- MATERIAL FOR THE TASK -
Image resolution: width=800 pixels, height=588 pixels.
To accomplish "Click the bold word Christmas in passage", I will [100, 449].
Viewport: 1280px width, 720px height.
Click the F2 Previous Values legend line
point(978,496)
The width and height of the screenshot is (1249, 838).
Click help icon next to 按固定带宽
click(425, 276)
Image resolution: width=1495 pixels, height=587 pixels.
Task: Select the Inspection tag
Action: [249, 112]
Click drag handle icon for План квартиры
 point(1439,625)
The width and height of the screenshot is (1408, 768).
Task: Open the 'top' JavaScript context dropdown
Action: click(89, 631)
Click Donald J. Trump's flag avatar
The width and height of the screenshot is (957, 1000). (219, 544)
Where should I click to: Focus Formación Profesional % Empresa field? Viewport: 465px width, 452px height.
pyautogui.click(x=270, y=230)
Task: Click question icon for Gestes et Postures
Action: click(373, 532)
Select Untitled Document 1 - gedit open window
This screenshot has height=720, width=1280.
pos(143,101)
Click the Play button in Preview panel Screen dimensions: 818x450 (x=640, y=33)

- EXERCISE DIRECTIONS -
Type the data out again, exactly.

- TASK OUTPUT -
Image resolution: width=800 pixels, height=588 pixels.
To accomplish "Click the bold word Christmas in passage", I will [100, 449].
Viewport: 1280px width, 720px height.
Click the F2 Previous Values legend line
point(978,496)
The width and height of the screenshot is (1249, 838).
Click help icon next to 按固定带宽
click(425, 276)
Image resolution: width=1495 pixels, height=587 pixels.
Task: Select the Inspection tag
Action: [249, 112]
Click drag handle icon for План квартиры
 point(1439,625)
The width and height of the screenshot is (1408, 768).
Task: Open the 'top' JavaScript context dropdown
Action: click(89, 631)
Click Donald J. Trump's flag avatar
The width and height of the screenshot is (957, 1000). (219, 544)
Where should I click to: Focus Formación Profesional % Empresa field? Viewport: 465px width, 452px height.
pyautogui.click(x=270, y=230)
Task: Click question icon for Gestes et Postures
Action: click(373, 532)
Select Untitled Document 1 - gedit open window
This screenshot has height=720, width=1280.
pos(143,101)
Click the Play button in Preview panel Screen dimensions: 818x450 (x=640, y=33)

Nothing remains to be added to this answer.